Rooted in his lifelong poetry practice, Huffman’s oeuvre interrogates the nebulous space between what we see on hyper-mediated platforms and how engaging with those platforms begins to shape us. I interpret Huffman’s work through a posthumanist lens, a concept of subjectivity defined by theorist N. Katherine Hayles as “a material-informational entity whose boundaries undergo continuous construction and reconstruction.” Collage is a recurring methodology of Huffman’s, creating the perfect grounds for this collection and reconfiguration of the contemporary subject’s amorphous data.

Huffman layers pop culture clippings with videos that capture life’s banalities, often with a hint of absurdity: a group of protestors pacing in circles with Party City-like yard signs, a foley artist recording sound effects who hauntingly holds a hammer over the top of his hand, preparing to strike. The viewer is brought directly into the chaos of Huffman’s inner world. Here, we are invited to join him in questioning and separating the role that mass media has played in shaping each one of us and, more deeply, to understand how often monolithic depictions of Black culture across film, television, and music influence creations and conceptions of Black identity. Huffman describes how his pieces can evoke “a feeling that makes you… think about race and how Black people see themselves,” in juxtaposition to how “media sees Black people.” Like poetry, which Huffman describes as “in between fiction and nonfiction,” Huffman’s multi-media assemblages situate in life’s in-between spaces.

Installation view, Jibade-Khalil Huffman: Now That I Can Dance, 2020-2021. Tufts University Art Galleries, Medford, MA. Photo by Peter Harris.

The exhibition title echoes the Contours’ 1962 song “Do You Love Me”; its main lyric pleads, “Do you love me now that I can dance?” While the curatorial text suggests that this title alludes to the “false promise” of mainstream media, its incessant performativity and ultimate desensitization towards marginalized communities led me to find additional meaning. Notice how Huffman drops the self-doubting “Do you love me?” and instead foregrounds “Now that I can dance.” Despite a terrain rooted in the inescapable politico-media complex, Huffman’s work reverberates beyond its materiality, revealing fragments of the artist’s psyche and a greater cultural consciousness.

=== Data provided ===
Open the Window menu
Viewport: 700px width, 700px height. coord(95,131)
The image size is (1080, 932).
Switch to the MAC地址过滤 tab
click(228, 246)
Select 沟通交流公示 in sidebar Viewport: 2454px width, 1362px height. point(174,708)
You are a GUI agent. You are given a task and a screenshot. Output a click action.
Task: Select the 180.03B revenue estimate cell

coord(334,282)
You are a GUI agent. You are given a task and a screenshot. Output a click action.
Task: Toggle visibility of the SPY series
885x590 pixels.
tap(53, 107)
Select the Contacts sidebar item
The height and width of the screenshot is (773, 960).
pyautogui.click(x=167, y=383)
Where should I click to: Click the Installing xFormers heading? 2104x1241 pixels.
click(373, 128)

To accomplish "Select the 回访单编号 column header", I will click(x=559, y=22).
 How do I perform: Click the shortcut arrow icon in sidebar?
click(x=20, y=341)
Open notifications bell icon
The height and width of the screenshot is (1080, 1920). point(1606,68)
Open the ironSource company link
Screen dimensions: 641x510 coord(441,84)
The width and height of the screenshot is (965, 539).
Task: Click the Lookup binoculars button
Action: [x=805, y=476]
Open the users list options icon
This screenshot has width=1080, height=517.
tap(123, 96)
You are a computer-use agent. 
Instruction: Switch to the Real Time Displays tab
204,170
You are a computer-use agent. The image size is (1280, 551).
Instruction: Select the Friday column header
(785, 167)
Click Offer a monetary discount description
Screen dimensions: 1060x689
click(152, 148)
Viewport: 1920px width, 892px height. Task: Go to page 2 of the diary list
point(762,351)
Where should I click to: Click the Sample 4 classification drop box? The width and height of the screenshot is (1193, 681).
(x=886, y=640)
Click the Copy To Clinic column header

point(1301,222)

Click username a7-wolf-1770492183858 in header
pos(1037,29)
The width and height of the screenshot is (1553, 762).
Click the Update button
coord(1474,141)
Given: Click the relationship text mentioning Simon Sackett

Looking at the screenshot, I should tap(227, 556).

=== Instructions to follow ===
In the passage about Jibade-Khalil Huffman's exhibition, which song does the exhibition title echo?

=== Output of the exercise ===
The Contours' 1962 song "Do You Love Me."